Вышел в кухню. Было четыре часа ночи. Глухая пора... Самое время, чтобы тихо повеситься. Мне уже ничего не хотелось — ни славы, ни денег. Я понял, что взвалил на себя слишком тяжелый крест. Шевелить листики... Мягко гладить сограждан по нежной листве нервов. Приятно щекотать их. И не стыдиться при этом.
Вот-вот! Если бы при этом можно было бы не стыдиться — все было бы в порядке.
Первый наш концерт состоялся в одном из Дворцов культуры. Мы выступали во втором отделении. Перед входом во Дворец висело множество афиш. Среди них была и наша. На ней был изображен Петров в чалме и я — почему-то без чалмы. Ниже была надпись: «Бригантина поднимает паруса. Психологический аттракцион».
К моей физиономии кто-то успел пририсовать усы.
Название номера придумала Чинская. Она сказала, что оно отражает суть сна и в нем есть романтика.
Кстати, освобождение невольников-негров в какой-то инстанции выкинули.
Петров загримировал нас в тесной артистической уборной. Рядом вертелся конферансье концерта — маленький человек с выпученными, как у лягушонка, глазами. Этими глазами он ел Яну. Он сказал, что объявит нас после опереточного дуэта.
В томлении прошло полчаса. Я волновался. Яна сидела перед зеркалом и лихорадочными движениями взбивала себе ресницы. Петров был невозмутим.
Наконец конферансье пригласил нас за кулисы. Яну он повел под руку. Мы потоптались в пыльном узком пространстве, пока со сцены не вывалился потный опереточный дуэт. Партнер во фраке, вихляя тонкими ножками, тащил на плече плотную женщину в кринолине. Она спрыгнула с плеча, едва не задев меня, и они вновь устремились на сцену навстречу жидким аплодисментам. Через несколько секунд они вернулись. На их лицах застыла одинаковая мученическая улыбка.
Конферансье подошел к микрофону. Его высокие каблуки гулко стучали по деревянному полу сцены. Он что-то произнес, еще более выпучив глаза, и сделал жест рукой по направлению к кулисам.
— Яна, вперед! — прошептал Петров.
Яна выпорхнула на сцену, сияя улыбкой. За нею вышел Петров, скрестив руки на груди. Я шел следом. Я не знал, что делать с руками.

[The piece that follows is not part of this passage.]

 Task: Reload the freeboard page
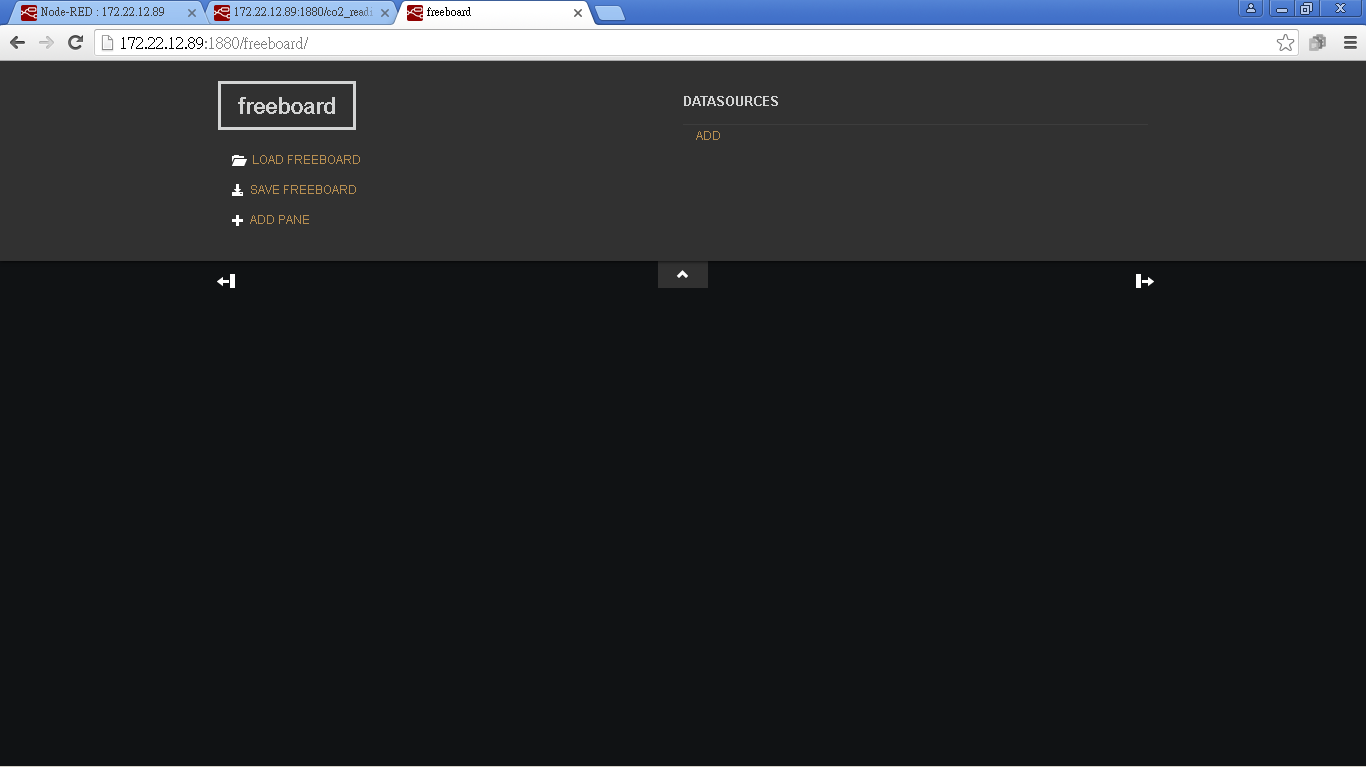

В полутьме зала можно было различить группки людей, точно островки в океане. Оттуда тянуло прохладой. Петров с Яной начали номер, а я потихоньку разглядывал публику, определяя основных действующих лиц предстоящего боя с пиратами. В третьем ряду я увидел плотную шеренгу наших лабораторных дам. Ближе всех к проходу сидел начальник лаборатории с букетом гвоздик. Вид у него был приподнятый.